Ori is focused on bringing automated manufacturing to the cell and gene therapy (CGT) industry, while the CTMC is a joint venture between National Resilience Inc and MD Anderson Cancer Center.
The alliance is aimed at speeding up process development, clinical implementation, and commercialization of novel cell therapies.
It will leverage Ori’s technology platform with CTMC’s manufacturing capabilities and, in the first instance, will focus on a cell therapy invented by Dr Sattva Neelapu, professor of lymphoma/myeloma at MD Anderson.
“Ori and CTMC have specifically partnered with the goal of increasing patient access to potentially life-saving cell therapies. This partnership will have a considerable impact on the cell therapy field by implementing innovative, digitally enabled process discovery and automated manufacturing solutions,” said Jason C Foster, CEO, Ori Biotech.
New hires, new facilities
Last week we reported on how the CGT manufacturing tech innovator had expanded its global footprint and team, with it executing its strategic plan following the US$100m it raised in its Series B funding round earlier this year.

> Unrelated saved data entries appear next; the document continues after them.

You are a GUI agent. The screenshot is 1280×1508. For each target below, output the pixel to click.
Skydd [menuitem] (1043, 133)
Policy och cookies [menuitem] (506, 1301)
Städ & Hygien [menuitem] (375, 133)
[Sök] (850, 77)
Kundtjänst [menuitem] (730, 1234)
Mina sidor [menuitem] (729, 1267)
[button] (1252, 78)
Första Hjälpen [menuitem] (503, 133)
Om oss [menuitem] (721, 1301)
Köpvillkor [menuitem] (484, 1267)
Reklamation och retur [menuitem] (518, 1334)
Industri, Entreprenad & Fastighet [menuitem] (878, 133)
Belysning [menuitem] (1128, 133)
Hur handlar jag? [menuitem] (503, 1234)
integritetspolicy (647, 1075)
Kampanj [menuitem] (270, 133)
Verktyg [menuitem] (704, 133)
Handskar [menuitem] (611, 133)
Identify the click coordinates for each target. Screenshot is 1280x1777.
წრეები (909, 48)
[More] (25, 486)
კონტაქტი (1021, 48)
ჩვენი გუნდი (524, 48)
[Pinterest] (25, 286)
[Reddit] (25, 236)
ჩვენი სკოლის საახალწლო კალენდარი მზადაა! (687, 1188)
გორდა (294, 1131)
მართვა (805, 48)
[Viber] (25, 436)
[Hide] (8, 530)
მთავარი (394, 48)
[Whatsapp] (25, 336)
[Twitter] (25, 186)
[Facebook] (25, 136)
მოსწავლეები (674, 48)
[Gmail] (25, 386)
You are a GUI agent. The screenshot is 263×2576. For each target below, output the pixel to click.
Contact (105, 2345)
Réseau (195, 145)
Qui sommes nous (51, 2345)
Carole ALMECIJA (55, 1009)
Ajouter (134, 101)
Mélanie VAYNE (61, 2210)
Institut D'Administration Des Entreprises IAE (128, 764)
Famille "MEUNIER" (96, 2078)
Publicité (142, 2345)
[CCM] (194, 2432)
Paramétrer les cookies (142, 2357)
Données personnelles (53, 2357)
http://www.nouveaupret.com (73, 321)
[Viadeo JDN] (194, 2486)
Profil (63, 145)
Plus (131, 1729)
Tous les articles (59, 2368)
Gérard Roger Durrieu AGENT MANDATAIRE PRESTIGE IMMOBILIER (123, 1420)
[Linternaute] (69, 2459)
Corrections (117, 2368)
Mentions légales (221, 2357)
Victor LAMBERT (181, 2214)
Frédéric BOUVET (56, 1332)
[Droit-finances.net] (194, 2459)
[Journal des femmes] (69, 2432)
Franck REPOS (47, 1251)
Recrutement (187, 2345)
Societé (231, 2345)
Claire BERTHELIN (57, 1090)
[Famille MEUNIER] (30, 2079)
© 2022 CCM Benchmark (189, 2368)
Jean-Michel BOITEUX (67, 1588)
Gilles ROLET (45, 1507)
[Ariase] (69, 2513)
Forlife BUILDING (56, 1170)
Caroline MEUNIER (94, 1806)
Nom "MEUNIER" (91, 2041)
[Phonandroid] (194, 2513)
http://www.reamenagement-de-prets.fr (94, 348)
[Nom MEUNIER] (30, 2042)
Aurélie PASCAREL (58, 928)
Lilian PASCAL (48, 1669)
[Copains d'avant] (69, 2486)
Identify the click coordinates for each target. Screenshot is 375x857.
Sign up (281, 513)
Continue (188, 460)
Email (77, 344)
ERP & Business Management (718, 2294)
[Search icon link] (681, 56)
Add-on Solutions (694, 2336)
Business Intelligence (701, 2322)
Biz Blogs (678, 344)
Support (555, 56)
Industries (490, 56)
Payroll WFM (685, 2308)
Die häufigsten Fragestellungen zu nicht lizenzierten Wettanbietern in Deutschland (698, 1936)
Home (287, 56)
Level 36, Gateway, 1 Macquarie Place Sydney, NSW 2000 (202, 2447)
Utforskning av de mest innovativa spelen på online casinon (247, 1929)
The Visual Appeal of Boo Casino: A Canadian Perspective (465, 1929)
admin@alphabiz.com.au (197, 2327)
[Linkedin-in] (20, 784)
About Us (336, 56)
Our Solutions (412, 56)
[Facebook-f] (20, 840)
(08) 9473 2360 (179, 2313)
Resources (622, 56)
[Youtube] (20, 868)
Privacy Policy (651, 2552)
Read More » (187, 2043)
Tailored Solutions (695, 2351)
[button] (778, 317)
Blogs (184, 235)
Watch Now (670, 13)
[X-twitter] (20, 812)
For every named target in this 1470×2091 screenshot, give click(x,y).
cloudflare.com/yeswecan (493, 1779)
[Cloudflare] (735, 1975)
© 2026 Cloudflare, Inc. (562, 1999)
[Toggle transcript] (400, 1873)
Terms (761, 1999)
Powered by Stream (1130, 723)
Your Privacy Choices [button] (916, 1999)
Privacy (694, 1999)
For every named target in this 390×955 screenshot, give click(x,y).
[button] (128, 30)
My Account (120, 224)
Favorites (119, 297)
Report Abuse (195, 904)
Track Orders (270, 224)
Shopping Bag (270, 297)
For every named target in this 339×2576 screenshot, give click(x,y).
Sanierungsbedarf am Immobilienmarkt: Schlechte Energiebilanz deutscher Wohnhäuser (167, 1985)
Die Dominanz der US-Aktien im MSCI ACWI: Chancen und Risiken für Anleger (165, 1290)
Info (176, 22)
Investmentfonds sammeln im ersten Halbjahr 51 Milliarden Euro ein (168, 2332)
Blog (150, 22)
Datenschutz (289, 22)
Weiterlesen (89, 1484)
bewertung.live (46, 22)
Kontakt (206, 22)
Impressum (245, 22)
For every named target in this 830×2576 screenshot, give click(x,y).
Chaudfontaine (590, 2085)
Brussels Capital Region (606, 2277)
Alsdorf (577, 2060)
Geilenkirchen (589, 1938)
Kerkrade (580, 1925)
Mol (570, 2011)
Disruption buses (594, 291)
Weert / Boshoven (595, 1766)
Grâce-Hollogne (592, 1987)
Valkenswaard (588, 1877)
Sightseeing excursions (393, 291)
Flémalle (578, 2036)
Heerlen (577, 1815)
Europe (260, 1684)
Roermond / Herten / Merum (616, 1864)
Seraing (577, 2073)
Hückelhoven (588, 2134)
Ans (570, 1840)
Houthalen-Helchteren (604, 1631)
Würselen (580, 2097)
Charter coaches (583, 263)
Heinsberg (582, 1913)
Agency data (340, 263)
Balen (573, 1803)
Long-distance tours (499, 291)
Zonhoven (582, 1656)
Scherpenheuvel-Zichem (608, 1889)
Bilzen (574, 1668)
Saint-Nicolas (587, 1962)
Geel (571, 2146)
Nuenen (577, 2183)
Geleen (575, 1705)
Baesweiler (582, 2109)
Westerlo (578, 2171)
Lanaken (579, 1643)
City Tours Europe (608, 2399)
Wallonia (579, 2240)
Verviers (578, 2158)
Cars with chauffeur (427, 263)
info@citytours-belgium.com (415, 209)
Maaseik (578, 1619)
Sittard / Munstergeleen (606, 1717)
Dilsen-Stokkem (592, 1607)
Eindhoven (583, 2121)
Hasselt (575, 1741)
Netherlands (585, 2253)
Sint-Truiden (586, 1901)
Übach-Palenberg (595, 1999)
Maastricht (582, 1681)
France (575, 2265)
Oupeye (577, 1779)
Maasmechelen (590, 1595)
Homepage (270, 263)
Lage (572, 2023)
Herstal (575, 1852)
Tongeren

Ori has invested in high-level expertise, in personnel, having recruited across digital infrastructure, data analytics, software, manufacturing, and quality, and in facilities globally, with the goal of rapid transition into the launch of its CGT manufacturing platform.
The developer has boosted its senior leadership team with several new appointments, including three directors, to support further growth and push the commercialization of its platform, along with further expanding its Science Advisory Board (SAB), appointing CGT experts, Isabelle Rivière and Jason Bock.
It has also opened a new facility in Princeton, New Jersey, US and will be opening a new technology center, in Cambridge, UK.
Commenting on those new recruits and SAB members, Foster told BioPharma-Reporter: “As recent data demonstrates, there is an urgent need for increased access to cell and gene therapies, with less than 2% of eligible patients globally gaining access to marketed cell therapies and 20% of those patients who are selected for treatment still die while waiting for their treatment to be manufactured. It is imperative that we address these access issues quickly and there is no time to waste.
"Our new team members add to our strengths across all domains including biology, engineering, data science, manufacturing, supply chain and commercial. Typically, it has taken 10+ years for manufacturing platforms like Ori’s to get to market, we hope to bring the first generation of our platform to market in early 2024, less than five years post our first round of funding in 2019.”
The CEO said the company’s Lightspeed Early Access Program (LEAP) is an important step toward commercial launch. “It is a very exciting time as we have several partners directly engaging with our beta platform and testing it with their protocols.”